These control algorithms have their own advantages and scope of application. The common disadvantage is that they do not take into account the energy dissipation characteristics of the control object, while passivity-based control (PBC) considers the energy dissipation characteristics and is designed to maintain the global asymptotic stability of the system, and has strong robustness to system parameter changes [16,17]. For example, the frequency domain passive theory is considered in Reference [18]. By extracting the eigenvalue information from the impedance frequency response, the traditional eigenvalue-based and impedance-based stability analysis methods are improved. Since the single-phase LCL grid-connected inverter under a weak grid is a nonlinear system and the system parameters are variable under a weak grid, aiming at the above problems, this paper first establishes a passivity-based controller based on the Euler Lagrange (EL) model, which ensures the global stability of the whole system and improves the adaptability of the grid-connected system under weak grid conditions. Subsequently, a control strategy combining active disturbance rejection control (ADRC) and PBC is adopted to achieve static error-free tracking and harmonic suppression of grid-connected current. The parameters of ADRC are adjusted in real-time by adding fuzzy control, and detailed fuzzy control rules are given. Finally, the system model is built in MATLAB/Simulink, and the correctness and effectiveness of the proposed control strategy are verified by simulation experiments.

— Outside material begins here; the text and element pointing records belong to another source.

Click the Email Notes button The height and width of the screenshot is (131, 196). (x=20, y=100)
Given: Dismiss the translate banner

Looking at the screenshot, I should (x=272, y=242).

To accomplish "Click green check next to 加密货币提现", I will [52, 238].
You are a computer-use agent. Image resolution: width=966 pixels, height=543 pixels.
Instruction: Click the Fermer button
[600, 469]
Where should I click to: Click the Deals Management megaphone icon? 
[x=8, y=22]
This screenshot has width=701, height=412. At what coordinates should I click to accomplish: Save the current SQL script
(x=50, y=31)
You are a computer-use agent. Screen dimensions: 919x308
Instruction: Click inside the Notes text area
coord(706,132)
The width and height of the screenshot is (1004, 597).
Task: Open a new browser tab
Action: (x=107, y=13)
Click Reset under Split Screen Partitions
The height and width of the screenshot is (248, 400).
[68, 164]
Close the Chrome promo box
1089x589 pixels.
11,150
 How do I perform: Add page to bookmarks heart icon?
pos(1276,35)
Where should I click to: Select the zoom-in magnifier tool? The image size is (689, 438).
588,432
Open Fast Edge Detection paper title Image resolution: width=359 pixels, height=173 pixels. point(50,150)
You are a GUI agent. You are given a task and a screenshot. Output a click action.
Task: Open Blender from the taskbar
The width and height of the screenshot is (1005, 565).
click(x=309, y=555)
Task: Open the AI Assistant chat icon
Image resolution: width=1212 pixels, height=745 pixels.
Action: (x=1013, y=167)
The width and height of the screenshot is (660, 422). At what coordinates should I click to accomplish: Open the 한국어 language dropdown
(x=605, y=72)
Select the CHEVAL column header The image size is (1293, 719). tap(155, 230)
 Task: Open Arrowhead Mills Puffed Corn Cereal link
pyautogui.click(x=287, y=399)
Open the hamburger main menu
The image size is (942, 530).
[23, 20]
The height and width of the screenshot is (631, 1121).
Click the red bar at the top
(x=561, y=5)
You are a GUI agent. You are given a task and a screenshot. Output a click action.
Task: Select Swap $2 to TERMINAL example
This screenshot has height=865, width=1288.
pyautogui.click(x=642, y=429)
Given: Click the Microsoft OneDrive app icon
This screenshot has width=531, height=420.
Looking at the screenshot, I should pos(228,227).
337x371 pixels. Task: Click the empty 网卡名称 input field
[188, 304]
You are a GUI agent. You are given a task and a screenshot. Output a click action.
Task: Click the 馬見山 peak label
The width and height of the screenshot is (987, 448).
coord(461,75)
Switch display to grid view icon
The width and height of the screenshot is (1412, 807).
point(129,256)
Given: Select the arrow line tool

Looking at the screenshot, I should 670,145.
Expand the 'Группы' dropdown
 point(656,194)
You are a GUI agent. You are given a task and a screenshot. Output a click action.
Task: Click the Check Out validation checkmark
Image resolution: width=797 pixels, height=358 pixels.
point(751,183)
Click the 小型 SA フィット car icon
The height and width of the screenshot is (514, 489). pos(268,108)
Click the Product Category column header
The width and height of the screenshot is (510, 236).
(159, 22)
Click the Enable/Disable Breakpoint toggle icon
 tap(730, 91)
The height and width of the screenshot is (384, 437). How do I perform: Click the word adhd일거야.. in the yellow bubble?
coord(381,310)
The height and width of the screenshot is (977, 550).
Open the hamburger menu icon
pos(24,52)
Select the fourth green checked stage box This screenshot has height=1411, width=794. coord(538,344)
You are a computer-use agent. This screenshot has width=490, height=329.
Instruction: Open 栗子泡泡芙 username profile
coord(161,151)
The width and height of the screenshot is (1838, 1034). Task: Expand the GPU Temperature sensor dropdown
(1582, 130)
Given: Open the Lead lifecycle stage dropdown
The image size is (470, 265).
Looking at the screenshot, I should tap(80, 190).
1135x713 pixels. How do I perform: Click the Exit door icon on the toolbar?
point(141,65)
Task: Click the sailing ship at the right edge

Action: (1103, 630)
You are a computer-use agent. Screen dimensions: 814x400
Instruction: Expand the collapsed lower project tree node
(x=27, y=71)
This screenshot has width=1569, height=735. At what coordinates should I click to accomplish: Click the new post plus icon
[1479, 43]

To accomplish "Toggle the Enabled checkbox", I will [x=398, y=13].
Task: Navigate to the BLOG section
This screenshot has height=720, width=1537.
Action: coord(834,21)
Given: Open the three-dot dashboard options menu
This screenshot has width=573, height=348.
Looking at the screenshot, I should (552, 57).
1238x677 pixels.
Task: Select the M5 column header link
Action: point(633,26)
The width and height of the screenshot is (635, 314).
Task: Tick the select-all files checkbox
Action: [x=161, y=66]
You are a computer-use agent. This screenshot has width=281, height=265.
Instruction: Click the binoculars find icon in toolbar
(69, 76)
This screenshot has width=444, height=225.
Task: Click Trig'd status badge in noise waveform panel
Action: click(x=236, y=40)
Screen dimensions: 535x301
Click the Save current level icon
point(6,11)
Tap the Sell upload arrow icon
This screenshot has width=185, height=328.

2. EL Mathematical Model of Single-Phase LCL Inverter in Weak Grid

The equivalent model of a single-phase LCL grid-connected inverter system in the weak grid is shown in Figure 1. In the figure, u_dc is the DC voltage, which can be regarded as a constant. L₁, L₂ and C are the inductance and capacitance of the LCL filter, respectively. L_g and R_g are the internal inductance and internal resistance of the grid, u_c and u_g are the filter capacitor voltage and the ideal grid voltage, and u_s is the sum of the voltage drop of u_g voltage and its impedance L_g and R_g. i₁ is the inverter side current, i_c is the filter capacitor current, i₂ is the grid current, Q1, Q2, Q3, Q4 are the four power-switching devices of the full-bridge inverters.

Figure 1. Equivalent model of single-phase LCL grid-connected inverter in the weak grid.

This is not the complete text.